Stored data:

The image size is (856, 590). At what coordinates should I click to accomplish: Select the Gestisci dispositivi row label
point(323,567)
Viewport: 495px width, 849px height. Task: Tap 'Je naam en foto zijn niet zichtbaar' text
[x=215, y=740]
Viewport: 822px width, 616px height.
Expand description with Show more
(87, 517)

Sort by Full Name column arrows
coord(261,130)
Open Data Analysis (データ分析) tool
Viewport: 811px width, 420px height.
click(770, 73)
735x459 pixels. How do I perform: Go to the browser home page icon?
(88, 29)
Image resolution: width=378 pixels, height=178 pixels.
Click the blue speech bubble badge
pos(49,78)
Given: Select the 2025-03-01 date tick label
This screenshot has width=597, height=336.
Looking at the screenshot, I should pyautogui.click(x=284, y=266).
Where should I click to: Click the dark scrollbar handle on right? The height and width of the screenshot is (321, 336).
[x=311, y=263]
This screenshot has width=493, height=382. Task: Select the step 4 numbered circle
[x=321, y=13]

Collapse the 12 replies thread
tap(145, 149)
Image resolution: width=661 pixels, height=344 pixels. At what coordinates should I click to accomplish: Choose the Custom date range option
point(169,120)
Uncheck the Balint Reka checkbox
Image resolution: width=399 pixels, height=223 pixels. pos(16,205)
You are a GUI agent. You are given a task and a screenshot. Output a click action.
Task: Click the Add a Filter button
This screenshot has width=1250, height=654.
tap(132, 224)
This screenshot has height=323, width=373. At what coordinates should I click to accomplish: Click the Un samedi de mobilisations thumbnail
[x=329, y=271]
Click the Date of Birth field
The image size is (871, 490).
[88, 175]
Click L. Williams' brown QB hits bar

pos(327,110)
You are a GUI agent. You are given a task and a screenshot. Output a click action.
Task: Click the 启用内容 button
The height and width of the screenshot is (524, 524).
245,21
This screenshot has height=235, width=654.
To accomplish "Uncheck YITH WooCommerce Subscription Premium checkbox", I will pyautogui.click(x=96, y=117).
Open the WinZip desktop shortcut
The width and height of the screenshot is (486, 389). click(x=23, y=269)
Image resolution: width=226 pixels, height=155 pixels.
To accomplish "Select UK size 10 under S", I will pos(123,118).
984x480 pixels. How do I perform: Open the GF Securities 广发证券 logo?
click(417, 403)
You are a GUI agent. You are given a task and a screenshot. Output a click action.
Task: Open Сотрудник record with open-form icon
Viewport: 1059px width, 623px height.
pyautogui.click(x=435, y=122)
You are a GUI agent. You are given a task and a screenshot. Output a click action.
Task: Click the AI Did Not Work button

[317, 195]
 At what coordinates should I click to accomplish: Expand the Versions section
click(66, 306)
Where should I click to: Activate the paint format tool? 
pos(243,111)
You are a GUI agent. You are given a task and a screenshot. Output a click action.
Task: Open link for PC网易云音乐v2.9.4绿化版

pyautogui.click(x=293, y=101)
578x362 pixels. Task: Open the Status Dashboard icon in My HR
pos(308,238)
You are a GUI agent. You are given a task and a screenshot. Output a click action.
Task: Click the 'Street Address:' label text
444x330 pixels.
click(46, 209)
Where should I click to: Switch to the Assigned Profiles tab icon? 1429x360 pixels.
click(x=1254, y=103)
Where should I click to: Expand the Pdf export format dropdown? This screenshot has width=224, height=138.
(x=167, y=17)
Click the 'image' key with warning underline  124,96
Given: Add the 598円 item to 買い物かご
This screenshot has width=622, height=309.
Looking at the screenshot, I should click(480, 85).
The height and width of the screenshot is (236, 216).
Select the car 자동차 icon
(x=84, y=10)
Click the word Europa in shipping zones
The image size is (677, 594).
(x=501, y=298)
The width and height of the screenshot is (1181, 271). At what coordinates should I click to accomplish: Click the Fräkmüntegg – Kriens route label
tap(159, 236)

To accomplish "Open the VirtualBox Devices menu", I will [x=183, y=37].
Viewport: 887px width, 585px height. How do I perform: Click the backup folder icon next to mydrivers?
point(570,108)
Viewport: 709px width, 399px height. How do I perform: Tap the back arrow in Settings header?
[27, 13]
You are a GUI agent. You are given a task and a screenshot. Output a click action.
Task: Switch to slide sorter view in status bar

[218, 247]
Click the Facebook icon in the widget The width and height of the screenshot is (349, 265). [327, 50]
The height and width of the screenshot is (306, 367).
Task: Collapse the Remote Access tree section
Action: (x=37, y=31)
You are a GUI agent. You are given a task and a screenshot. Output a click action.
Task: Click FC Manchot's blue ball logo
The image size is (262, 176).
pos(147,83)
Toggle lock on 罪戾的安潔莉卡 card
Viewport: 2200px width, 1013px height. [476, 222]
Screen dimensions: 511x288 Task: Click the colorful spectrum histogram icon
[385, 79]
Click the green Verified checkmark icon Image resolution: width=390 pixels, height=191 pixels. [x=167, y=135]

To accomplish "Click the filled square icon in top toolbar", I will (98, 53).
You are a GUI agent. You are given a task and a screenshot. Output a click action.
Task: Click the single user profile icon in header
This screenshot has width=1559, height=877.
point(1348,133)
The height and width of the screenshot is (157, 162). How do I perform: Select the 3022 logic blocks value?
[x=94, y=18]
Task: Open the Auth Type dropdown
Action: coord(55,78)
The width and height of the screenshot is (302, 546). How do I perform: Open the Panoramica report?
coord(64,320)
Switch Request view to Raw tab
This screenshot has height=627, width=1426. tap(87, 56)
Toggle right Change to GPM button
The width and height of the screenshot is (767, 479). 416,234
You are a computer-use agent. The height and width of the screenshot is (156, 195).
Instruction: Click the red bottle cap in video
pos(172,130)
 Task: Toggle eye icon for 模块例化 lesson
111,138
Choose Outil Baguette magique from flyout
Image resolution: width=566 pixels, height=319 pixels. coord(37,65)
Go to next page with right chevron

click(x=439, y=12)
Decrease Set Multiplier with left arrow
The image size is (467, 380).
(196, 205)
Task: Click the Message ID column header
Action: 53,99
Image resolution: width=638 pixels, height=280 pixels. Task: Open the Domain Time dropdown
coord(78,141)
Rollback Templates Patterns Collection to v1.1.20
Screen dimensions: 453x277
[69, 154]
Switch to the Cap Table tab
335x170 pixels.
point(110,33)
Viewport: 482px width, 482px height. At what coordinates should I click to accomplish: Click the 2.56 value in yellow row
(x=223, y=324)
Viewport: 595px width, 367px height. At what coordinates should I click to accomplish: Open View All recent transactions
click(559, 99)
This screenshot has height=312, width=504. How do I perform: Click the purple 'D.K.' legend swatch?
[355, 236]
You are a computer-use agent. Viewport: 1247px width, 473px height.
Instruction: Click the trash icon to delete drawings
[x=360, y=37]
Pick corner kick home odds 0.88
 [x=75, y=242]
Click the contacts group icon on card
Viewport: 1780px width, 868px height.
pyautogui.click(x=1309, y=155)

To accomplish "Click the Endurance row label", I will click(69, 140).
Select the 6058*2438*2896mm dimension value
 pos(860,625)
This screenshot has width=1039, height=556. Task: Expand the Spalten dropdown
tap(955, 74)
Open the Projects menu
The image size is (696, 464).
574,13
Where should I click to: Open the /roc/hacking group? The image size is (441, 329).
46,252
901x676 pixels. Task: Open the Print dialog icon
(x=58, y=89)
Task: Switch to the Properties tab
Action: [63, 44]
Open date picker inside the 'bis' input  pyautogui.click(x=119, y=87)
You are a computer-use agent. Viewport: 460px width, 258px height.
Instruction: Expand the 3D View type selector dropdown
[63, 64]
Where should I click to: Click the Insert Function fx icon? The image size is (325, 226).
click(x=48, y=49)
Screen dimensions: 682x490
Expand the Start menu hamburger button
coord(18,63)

## Exercise brief
The number of lines containing "computer" is all that is wanted; tally them in the data.

## Answer to the exercise
3